PAGE EXTRACT:
++++++++

Recent years have seen the emergence of circumstantial evidence for a contribution of sequence variation in the mitochondrial genome to the risk for several metabolic disorders, including type 2 diabetes. A new study provides the first direct evidence that links mitochondrial genomic variation to inherited variation in the risk for type 2 diabetes in rats.

Proving a direct link between mitochondrial sequence variation and disease is not easy. For example, although maternal inheritance might be suggestive, other phenomena such as maternal environmental effects or imprinting can have the same effect. And separating the effects of mitochondrial and nuclear sequence variation has not been easy either. But this is exactly what Pravenec et al. achieved. As a result of several rounds of backcrossing of highly inbred spontaneously hypertensive rats with another highly inbred strain, the Brown Norway rat, the authors created conplastic strains that had two different mitochondrial genomes on a virtually identical nuclear genetic background. The spontaneously hypertensive rat strains were chosen because, in the past, this genetic background proved useful for detecting the effects of DNA variants on glucose and lipid metabolism.

++++++++

MATERIAL PROVIDED:
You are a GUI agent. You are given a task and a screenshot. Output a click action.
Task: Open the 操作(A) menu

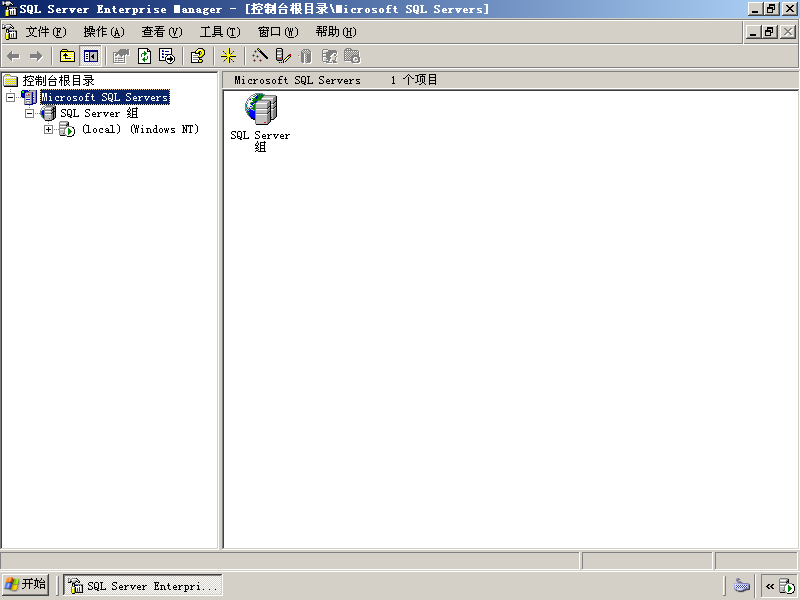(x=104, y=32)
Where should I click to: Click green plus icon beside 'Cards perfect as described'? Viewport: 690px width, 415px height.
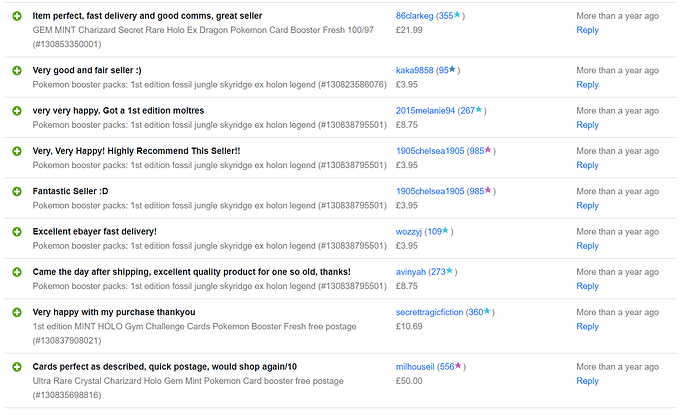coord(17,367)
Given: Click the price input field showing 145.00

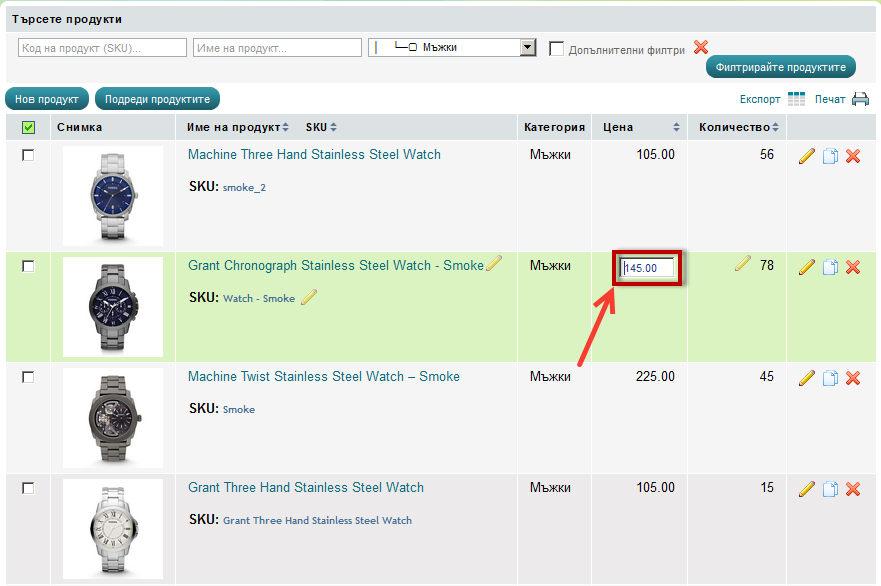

++++++++

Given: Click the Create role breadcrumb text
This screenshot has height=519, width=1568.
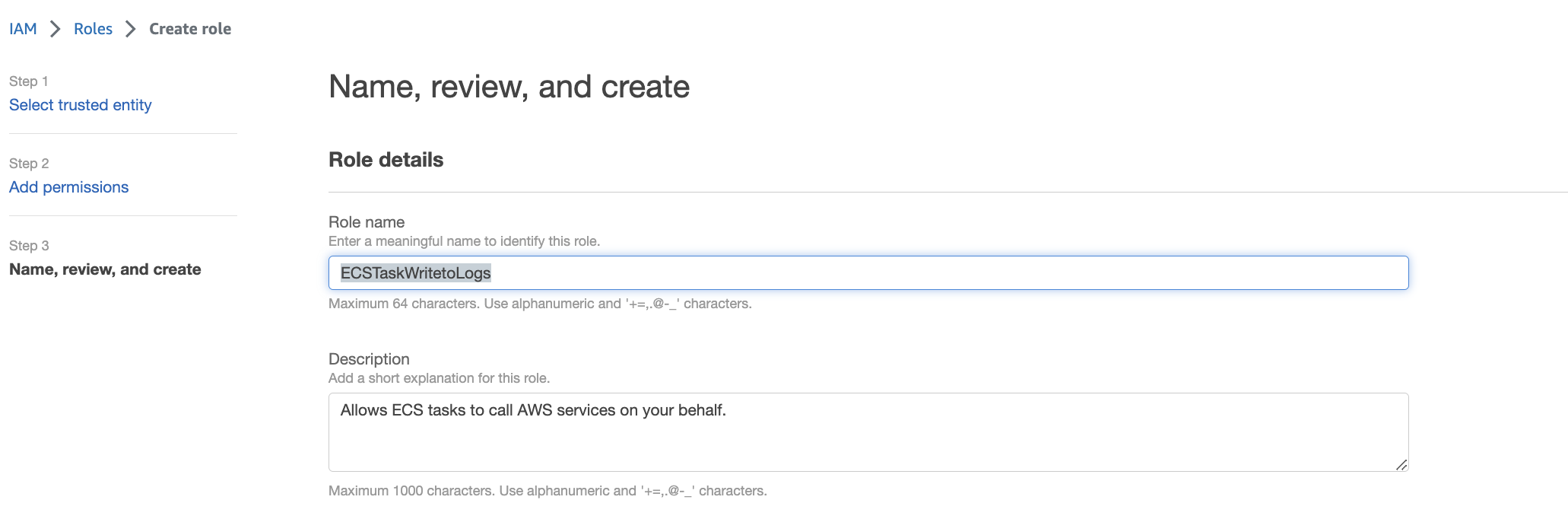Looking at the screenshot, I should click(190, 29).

++++++++

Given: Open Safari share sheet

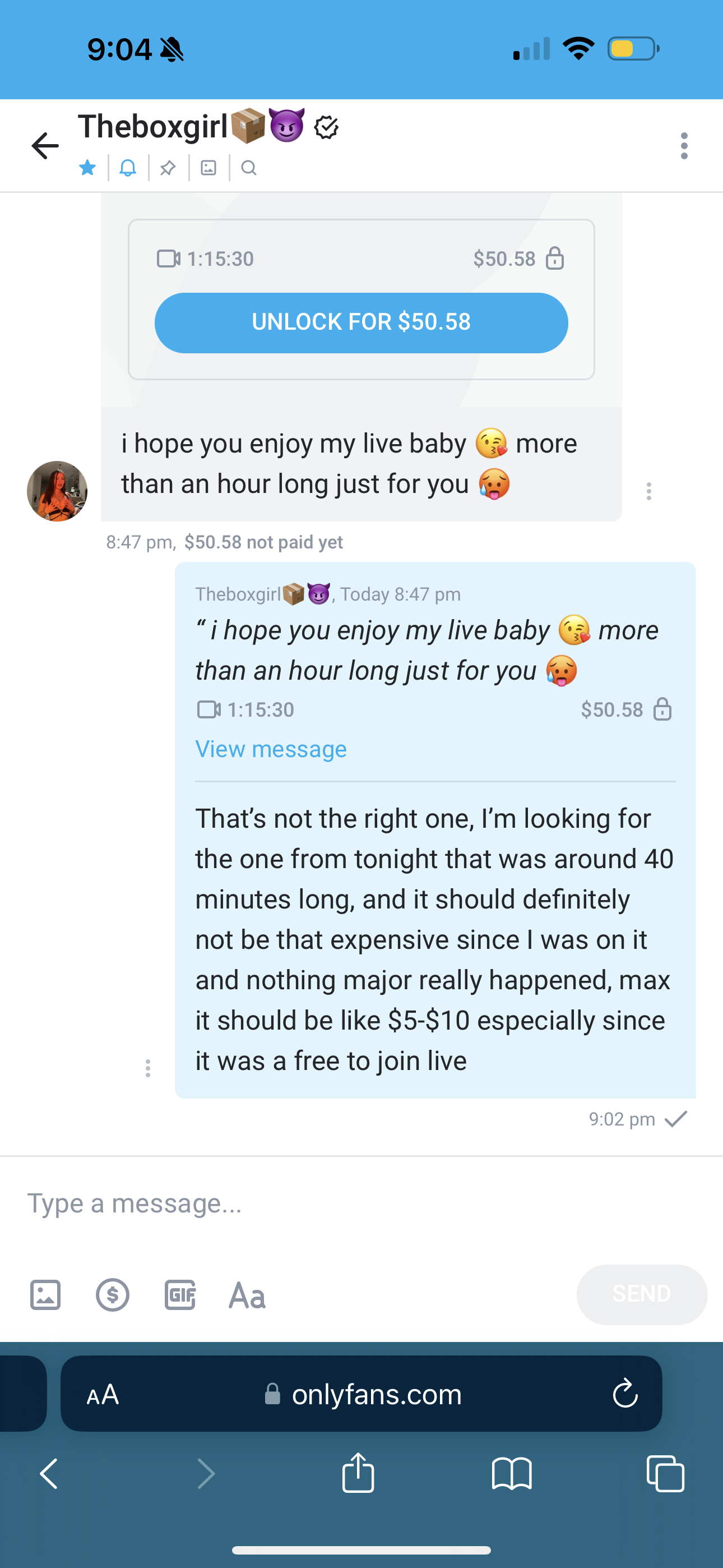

++++++++

WORK INSTRUCTION A: In the passage on mitochondrial DNA and diabetes, which inbred strain were the spontaneously hypertensive rats backcrossed with?
WORK INSTRUCTION B: Reproduce the passage on mitochondrial DNA and diabetes starting at "Proving a direct" and ending at "and lipid metabolism.".
WORK INSTRUCTION C: Carry on the passage on mitochondrial DNA and diabetes from the point where it stops.

RESPONSE AREA A: The Brown Norway rat.

RESPONSE AREA B:
Proving a direct link between mitochondrial sequence variation and disease is not easy. For example, although maternal inheritance might be suggestive, other phenomena such as maternal environmental effects or imprinting can have the same effect. And separating the effects of mitochondrial and nuclear sequence variation has not been easy either. But this is exactly what Pravenec et al. achieved. As a result of several rounds of backcrossing of highly inbred spontaneously hypertensive rats with another highly inbred strain, the Brown Norway rat, the authors created conplastic strains that had two different mitochondrial genomes on a virtually identical nuclear genetic background. The spontaneously hypertensive rat strains were chosen because, in the past, this genetic background proved useful for detecting the effects of DNA variants on glucose and lipid metabolism.

RESPONSE AREA C:
Careful measurements of glucose and insulin levels, skeletal muscle glycogen content and ATP levels revealed significant differences between these strains. Sequence analysis of the two mitochondrial genomes identified a number of polymorphisms, including coding SNPs in several genes that encode proteins involved in important mitochondrial functions, such as oxidative phosphorylation. Comparing the coding SNPs with the corresponding residues in several vertebrate mitochondrial genomes revealed that they are relatively highly conserved; analysis of mitochondrial enzyme activities in these strains confirmed their functional significance. Although the relative contributions of each of the mitochondrial DNA (mtDNA) variants on glucose metabolism remains to be determined, these results provide a number of plausible links between mtDNA variation and functional differences that might underlie the condition.

Not only does this work demonstrate that naturally occurring variation in mitochondrial genomic sequence can ultimately lead to pathogenesis underlying common diseases, it also establishes an important animal model for studying the contribution of mtDNA variation to glucose metabolism.